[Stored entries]
____

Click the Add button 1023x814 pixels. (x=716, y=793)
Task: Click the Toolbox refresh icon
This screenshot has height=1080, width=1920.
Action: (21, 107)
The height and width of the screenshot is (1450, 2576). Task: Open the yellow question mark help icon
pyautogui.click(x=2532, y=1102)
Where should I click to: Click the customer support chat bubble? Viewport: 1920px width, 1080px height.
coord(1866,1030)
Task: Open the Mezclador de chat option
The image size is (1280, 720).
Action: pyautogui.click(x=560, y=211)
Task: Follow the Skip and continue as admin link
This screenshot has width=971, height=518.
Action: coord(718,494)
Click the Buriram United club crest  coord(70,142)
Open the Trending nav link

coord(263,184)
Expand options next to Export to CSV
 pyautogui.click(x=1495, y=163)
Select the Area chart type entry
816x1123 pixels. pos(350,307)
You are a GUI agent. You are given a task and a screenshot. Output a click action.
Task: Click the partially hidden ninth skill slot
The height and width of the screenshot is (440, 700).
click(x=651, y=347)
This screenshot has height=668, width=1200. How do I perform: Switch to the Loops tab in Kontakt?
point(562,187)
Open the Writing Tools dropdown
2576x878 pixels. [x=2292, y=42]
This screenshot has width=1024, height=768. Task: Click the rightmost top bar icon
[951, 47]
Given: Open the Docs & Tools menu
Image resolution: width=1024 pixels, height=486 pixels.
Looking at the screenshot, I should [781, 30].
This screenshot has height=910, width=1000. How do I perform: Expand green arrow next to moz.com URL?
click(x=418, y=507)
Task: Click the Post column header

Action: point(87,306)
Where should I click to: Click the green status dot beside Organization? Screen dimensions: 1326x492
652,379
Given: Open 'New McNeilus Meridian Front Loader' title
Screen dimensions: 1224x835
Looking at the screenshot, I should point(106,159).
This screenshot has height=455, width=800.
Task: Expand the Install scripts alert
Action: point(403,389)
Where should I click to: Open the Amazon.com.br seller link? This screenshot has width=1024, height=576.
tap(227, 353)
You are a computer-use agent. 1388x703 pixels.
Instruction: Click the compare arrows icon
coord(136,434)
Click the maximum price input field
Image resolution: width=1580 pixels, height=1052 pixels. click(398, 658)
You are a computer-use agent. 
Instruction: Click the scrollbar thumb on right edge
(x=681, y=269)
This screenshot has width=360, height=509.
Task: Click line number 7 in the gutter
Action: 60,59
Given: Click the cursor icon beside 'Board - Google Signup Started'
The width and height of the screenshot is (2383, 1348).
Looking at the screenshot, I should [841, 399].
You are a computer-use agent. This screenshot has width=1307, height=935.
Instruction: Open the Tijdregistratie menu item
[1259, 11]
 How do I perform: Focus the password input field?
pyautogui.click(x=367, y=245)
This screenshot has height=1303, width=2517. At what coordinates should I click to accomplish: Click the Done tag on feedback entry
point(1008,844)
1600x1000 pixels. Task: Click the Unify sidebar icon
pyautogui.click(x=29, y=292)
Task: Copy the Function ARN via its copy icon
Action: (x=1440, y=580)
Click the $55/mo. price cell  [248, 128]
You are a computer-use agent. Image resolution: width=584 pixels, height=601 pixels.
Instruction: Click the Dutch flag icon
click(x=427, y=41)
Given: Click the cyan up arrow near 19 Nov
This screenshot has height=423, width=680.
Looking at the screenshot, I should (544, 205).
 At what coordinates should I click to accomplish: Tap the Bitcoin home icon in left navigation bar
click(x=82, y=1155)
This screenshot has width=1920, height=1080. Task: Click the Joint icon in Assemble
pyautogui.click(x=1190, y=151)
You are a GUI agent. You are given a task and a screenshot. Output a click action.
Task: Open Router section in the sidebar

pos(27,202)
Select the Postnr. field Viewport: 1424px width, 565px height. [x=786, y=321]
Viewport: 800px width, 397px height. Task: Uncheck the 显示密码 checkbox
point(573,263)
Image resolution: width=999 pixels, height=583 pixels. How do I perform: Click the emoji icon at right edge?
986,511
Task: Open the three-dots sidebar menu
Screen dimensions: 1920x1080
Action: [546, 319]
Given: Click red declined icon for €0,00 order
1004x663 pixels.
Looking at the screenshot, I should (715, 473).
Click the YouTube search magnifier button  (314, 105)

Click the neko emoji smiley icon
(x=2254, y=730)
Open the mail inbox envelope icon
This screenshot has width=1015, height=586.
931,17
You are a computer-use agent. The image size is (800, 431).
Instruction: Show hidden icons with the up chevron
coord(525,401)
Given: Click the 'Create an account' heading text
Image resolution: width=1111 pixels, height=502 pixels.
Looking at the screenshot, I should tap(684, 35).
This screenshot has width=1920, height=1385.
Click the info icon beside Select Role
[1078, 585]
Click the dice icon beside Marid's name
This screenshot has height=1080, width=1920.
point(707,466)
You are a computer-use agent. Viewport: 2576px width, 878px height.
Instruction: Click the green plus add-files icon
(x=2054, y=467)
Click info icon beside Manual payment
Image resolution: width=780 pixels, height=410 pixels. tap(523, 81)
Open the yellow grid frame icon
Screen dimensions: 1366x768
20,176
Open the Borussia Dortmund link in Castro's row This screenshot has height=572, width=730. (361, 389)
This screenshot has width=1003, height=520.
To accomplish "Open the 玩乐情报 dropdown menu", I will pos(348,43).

____

■ Task to complete ■
Transcribe the entries above exactly, starting at the line containing "Given: Open 'New" and ending at the line containing "Action: point(403,389)", with both of those lines included.

■ Full solution ■
Given: Open 'New McNeilus Meridian Front Loader' title
Screen dimensions: 1224x835
Looking at the screenshot, I should point(106,159).
This screenshot has height=455, width=800.
Task: Expand the Install scripts alert
Action: point(403,389)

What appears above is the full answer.